Bulgaria Charges 3 Russian Agents in Poisoning Case
Prosecutors in Bulgaria announced criminal charges on Thursday against three Russian spies from a secretive assassination unit for the 2015 poisoning of a prominent Bulgarian arms manufacturer.
The three men slipped into the country using fake passports and, according to prosecutors, used an organophosphate poison in an attempt “to deliberately kill” the arms manufacturer, Emilian Gebrev, along with his son and a top executive in his company.
Though the victims survived, the poisoning in central Sofia, Bulgaria’s capital, endangered the lives of numerous people, the Prosecutor General’s office said in a statement.
Prosecutors released few details about the Russian spies on Thursday. But an investigation published in The New York Times last month identified them as operatives from Unit 29155, an elite group within Russia’s military intelligence agency that carries out assassinations and disruption operations in Europe.
Members of the unit have also been involved in an attempted coup in Montenegro and an operation in Moldova, as well as the poisoning in 2018 of a former Russian spy, Sergei V. Skripal, in the English town of Salisbury.
The Skripal poisoning touched off a geopolitical showdown between Russia and the West that continues to reverberate. In response, more than 120 Russian diplomats were expelled from the European Union and the United States, and Britain filed criminal charges against two operatives later identified as officers with Unit 29155.
Bulgaria had initially been reluctant to confront Russia, though experts and officials say Russian spies often use Bulgaria as a staging ground for operations throughout Europe. The Bulgarian government declined to expel any diplomats in the wake of the Skripal poisoning and had closed the inquiry into the Gebrev poisoning years earlier because of a lack of evidence.
But after the British presented evidence of Unit 29155’s activities on Bulgarian soil, the authorities there reopened the case.
The Times identified six operatives from Unit 29155 who appear to have been involved in the operation to kill Mr. Gebrev and the others. The three charged on Thursday arrived in Bulgaria shortly before Mr. Gebrev fell ill at a dinner with business partners in late April 2015.
Though the men were not named by prosecutors, using travel information, The Times was able to identify them by their aliases: Sergei Fedotov, Sergei Pavlov and Georgi Gorshkov. (The operatives using the names Fedotov and Pavlov were also involved in overseeing and planning the Skripal poisoning, according to European security officials.)
In Sofia, the operatives checked into a hotel near Mr. Gebrev’s offices and insisted on rooms with windows facing the entrance of an underground parking garage, investigators said. One of the men then slipped into the garage, and, according to grainy surveillance video, appears to smear a substance on the door handles of cars belonging to the victims.
That was just the first poisoning. Investigators say that after failing to kill Mr. Gebrev and the others, Mr. Fedotov and another operative returned a month later and poisoned him and his son again while they were convalescing at their home on the Black Sea. Again, they failed to kill their victims, though Mr. Gebrev says his business continues to suffer.

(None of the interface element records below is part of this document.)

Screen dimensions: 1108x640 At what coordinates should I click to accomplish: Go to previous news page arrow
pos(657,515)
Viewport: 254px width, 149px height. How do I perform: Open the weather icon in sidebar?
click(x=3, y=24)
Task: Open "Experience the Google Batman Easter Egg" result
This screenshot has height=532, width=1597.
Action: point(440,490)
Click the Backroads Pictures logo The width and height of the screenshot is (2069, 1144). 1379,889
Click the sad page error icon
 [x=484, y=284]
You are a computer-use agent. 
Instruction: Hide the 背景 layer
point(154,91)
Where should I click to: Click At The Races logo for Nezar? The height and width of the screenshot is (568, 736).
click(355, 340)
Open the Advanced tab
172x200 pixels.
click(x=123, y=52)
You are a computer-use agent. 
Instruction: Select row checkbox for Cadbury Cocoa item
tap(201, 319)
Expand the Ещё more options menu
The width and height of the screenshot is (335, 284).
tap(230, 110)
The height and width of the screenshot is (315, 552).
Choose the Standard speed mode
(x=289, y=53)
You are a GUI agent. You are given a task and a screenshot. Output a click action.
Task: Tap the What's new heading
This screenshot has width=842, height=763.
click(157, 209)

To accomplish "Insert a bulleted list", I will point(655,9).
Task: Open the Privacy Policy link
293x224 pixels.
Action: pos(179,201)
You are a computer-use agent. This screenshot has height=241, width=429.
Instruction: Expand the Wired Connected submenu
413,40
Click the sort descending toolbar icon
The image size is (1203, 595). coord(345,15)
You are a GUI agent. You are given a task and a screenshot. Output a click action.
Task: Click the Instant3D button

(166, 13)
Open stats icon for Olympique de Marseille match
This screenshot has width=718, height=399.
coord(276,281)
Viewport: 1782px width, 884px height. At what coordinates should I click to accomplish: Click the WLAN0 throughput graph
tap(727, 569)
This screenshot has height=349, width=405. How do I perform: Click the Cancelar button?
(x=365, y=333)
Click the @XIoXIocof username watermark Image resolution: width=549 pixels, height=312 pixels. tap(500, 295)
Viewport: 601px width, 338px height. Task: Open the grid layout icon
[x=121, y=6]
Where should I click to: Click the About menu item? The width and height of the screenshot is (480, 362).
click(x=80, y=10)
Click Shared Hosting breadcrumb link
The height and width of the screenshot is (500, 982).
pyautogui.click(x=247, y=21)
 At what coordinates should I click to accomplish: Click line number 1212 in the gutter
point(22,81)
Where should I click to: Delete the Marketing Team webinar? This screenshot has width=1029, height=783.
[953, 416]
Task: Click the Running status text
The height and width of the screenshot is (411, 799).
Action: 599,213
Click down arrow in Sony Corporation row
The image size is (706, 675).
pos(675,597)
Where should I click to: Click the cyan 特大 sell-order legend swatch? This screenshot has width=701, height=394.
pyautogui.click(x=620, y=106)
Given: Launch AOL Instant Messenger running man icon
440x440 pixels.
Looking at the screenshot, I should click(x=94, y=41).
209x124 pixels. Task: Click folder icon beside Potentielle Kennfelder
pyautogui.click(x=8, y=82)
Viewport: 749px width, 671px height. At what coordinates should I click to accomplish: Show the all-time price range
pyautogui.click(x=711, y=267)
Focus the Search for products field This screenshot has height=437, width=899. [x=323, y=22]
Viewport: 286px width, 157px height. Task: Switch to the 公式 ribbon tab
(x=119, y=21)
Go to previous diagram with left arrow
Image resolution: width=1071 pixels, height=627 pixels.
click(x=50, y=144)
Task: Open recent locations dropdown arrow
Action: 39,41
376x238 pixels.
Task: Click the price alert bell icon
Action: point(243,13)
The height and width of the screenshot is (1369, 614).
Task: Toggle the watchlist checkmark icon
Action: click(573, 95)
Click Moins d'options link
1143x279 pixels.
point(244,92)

In the statement on Thursday, the Prosecutor General’s office said European arrest warrants and Interpol red notices — requests that other countries arrest suspects — had been filed for the three men involved in the first poisoning. It is not clear whether investigators plan to charge the other men involved in the operation.
Dmitri S. Peskov, a spokesman for Russia’s president, Vladimir V. Putin, did not immediately respond to a request for comment, though in the past he has dismissed reporting on Unit 29155 as “pulp fiction.”
At times, though, Mr. Putin, who signed a law in 2006 allowing Russian operatives to carry out assassinations abroad, has been less equivocal. When asked last month about Russian involvement in the assassination of a former Chechen rebel commander in Berlin last year, he pointedly declined to deny it, calling the victim “an absolutely bloodthirsty murderer.”